Is the Web the new Hollywood?

So things were off to an interesting start here today at AlwaysOn. JD Lasica's panel asked the question "Is the Web the New Hollywood?" I don't think the question was really answered (it's more rhetorical than anything else), but the panel did raise a few issues that I thought were cool. Here are just a couple points I thought were interesting.

1) There was general agreement that user content is very valuable, and can often generate good ideas. Users have good ideas. This was sort of a "duh" moment for me, but I was pleased to hear it coming from such a distinguished and high ranking panel.

2) The term "user-generated content" isn't the right term (according to Erik Flannigan of AOL). The better term would be user-manipulated or user contextualized content. I found this interesting because I am a firm believer in the fact that language and careful word choice is super important to how something is perceived. And accuracy is important too. Here, the "user-manipulated" or "user-contextualized" terms actually are more accurate IF the goal is to describe something that the user manipulates or contextualizes. But I don't think it's the better word for truly grass roots user-GENERATED content. Changing that term to the terms the media companies prefer is subtle but important. They don't want to be completely marginalized in user-generated world, so if they characterize what's happening as not something that is user GENERATED, then it increases their importances and lessens their marginalization on the citizen media scene. So I think there's a meaningful distinction between the term Flannigan doesn't like, and the terms he has proposed here.

3) The Google representative, Jennifer Feikin, gave good props to Creative Commons during one of her comments.

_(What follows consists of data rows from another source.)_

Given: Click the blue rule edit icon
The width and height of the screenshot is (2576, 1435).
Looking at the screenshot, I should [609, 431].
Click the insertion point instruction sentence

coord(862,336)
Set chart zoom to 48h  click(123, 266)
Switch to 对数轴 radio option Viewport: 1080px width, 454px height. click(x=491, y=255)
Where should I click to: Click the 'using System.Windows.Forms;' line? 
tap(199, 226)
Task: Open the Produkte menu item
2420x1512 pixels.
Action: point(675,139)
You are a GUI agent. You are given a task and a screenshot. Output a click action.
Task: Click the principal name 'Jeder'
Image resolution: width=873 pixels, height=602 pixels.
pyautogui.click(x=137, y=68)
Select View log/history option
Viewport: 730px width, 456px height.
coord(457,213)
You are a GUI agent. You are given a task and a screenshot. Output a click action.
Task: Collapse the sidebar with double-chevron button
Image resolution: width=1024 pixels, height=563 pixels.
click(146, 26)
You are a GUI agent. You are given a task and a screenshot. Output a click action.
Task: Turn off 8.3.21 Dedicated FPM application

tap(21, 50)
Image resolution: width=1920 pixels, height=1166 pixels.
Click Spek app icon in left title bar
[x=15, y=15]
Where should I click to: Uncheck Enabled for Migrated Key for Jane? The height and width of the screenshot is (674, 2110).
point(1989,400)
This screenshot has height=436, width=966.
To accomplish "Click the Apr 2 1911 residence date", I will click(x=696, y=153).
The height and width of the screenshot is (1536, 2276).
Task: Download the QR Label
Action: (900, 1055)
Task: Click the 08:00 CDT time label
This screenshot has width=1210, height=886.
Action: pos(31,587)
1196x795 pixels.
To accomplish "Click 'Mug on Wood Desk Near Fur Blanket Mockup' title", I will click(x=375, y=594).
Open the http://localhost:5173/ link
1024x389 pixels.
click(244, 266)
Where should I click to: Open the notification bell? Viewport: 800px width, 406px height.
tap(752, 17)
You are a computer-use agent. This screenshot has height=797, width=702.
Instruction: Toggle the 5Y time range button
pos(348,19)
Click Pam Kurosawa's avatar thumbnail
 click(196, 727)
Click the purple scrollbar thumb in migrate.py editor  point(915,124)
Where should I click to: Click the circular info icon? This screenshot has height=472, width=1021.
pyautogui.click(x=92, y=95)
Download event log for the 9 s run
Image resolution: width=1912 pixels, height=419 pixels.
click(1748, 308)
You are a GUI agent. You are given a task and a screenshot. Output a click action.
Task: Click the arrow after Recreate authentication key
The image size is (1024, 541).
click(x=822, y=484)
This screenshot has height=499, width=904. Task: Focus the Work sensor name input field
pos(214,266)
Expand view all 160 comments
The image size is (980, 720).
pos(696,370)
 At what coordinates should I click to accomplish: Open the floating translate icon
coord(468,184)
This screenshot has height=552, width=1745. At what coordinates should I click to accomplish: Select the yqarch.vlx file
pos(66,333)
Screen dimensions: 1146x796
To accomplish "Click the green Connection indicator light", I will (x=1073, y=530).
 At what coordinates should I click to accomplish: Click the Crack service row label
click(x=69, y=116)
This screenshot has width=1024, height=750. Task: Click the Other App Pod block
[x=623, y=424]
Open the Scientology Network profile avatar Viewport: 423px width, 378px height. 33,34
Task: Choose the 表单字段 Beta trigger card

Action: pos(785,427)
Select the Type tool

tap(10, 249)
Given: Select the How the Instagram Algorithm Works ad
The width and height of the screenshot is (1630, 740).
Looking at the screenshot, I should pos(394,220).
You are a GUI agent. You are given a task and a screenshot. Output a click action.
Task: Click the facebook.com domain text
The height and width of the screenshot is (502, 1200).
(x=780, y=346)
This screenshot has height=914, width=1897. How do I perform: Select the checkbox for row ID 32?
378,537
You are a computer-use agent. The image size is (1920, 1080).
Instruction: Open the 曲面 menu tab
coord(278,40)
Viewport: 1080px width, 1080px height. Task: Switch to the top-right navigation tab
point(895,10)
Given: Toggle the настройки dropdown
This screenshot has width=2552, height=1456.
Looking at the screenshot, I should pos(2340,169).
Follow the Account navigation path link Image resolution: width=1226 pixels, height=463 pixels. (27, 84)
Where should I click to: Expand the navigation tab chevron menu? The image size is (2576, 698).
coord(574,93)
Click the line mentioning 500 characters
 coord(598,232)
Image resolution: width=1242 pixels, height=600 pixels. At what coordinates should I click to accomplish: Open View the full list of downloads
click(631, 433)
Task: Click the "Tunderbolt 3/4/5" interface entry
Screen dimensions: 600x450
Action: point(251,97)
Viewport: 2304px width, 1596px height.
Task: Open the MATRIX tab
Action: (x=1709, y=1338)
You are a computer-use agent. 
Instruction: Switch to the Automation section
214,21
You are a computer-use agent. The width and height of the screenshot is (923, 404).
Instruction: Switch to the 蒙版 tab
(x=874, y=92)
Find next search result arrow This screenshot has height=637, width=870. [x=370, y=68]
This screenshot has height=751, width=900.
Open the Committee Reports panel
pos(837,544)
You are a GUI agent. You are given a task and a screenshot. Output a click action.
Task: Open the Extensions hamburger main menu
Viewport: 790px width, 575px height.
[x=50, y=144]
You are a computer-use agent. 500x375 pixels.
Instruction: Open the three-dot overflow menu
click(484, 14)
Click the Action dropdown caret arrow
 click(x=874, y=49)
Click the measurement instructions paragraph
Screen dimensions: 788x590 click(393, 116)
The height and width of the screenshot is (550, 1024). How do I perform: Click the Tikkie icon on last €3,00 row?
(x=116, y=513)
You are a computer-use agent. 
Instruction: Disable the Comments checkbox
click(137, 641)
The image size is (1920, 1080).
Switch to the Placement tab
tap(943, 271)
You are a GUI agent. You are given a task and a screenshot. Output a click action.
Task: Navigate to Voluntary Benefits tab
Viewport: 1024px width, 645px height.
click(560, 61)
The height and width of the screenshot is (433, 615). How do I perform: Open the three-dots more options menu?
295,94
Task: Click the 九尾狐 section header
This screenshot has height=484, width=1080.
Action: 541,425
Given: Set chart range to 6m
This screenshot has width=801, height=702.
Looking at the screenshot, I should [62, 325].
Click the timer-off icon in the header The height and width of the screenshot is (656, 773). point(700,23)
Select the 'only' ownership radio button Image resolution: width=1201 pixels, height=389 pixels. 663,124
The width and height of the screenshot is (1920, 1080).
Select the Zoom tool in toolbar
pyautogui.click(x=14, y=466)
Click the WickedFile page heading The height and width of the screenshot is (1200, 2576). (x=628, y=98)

4) Advertising and media companies are putting at least two tiers of content out into the marketplace. One is intended for user distribution, mashups etc. Something that is set free. (Like promotional videos. These are generally all promotional items that they want bloggers etc. to link up to, share, change, transform, and virally distribute. It's great marketing for them. The other content is the traditionally licensed content. The "All Rights Reserved Content" (ARRC). This made me think about what the implications would be for this sort of distribution in a copyright context. Specifically, what happens when someone makes a use of the free content (e.g., creates a derivative work) that is indistinguishable from the ARRC? (How would the company enforce the derivative work rights in the ARRC? How will they distinguish what was taken from the free contenct (the promo) and that which is taken from the ARRC?) Also, if someone makes a fair use of the ARRC, is the fair use right broader when the copyright owner is putting material out there for users to take for free? How does the market effect impacted (factor 4 of the fair use analysis)? What about the nature of the copyrighted work (factor 2 of the fair use analysis)?

5) There was a short discussion about how insanely complex the rights distribution scheme gets with music, for example. Ted Cohen of EMI gafve the example of a mash up of a number of hip hop songs. There might be 6-8 song-writing credits for each hip hop song. Then those songs are mashed together and suddenly there are upwards of 50 people that need to get credit, and also receive a percentage of royalty from the distributions of the mash ups. This is such a mess. We need to fix this for sure.

6) There were some great props for A service I really love and have blogged about previously.

7) Total agreement from the panel that all the video/media content will need to eventually get to consumers TV sets. That's going to happen, is already happening, and although the PC might drive all the control of the content, it must eventually get to our TV sets. (My question on this point is whether this is true in other countries? Is this an American-centric view of how this will develop?)

8) AOL will be launching something soon called "AIM Pages" where they will try to get users to share more information, and make it easy for connected users to know when their "friends" have updated their content (e.g., added songs, added photos, added blog or vlog posts, etc.)

9) If you're a content producer, you MUST leave the view of content being created for the traditional television world (e.g., no 30 min. sitcoms, no 1 hr shows). Your content needs to be created for the broadband generation.

10) There was brief discussion about how advertising and short content go hand in hand. The user-generated short films are perfect for the advertising format.

11) Finally, it was clear that distribution platforms will drive how and when content is consumed. Shorts will be designed for people watching on their portable devices. Longer films will be seen in public venues or on home theater systems. The format of viewing will have much to do with what content is created for what formats.

Dan Farber of ZDNet is also writing about this panel.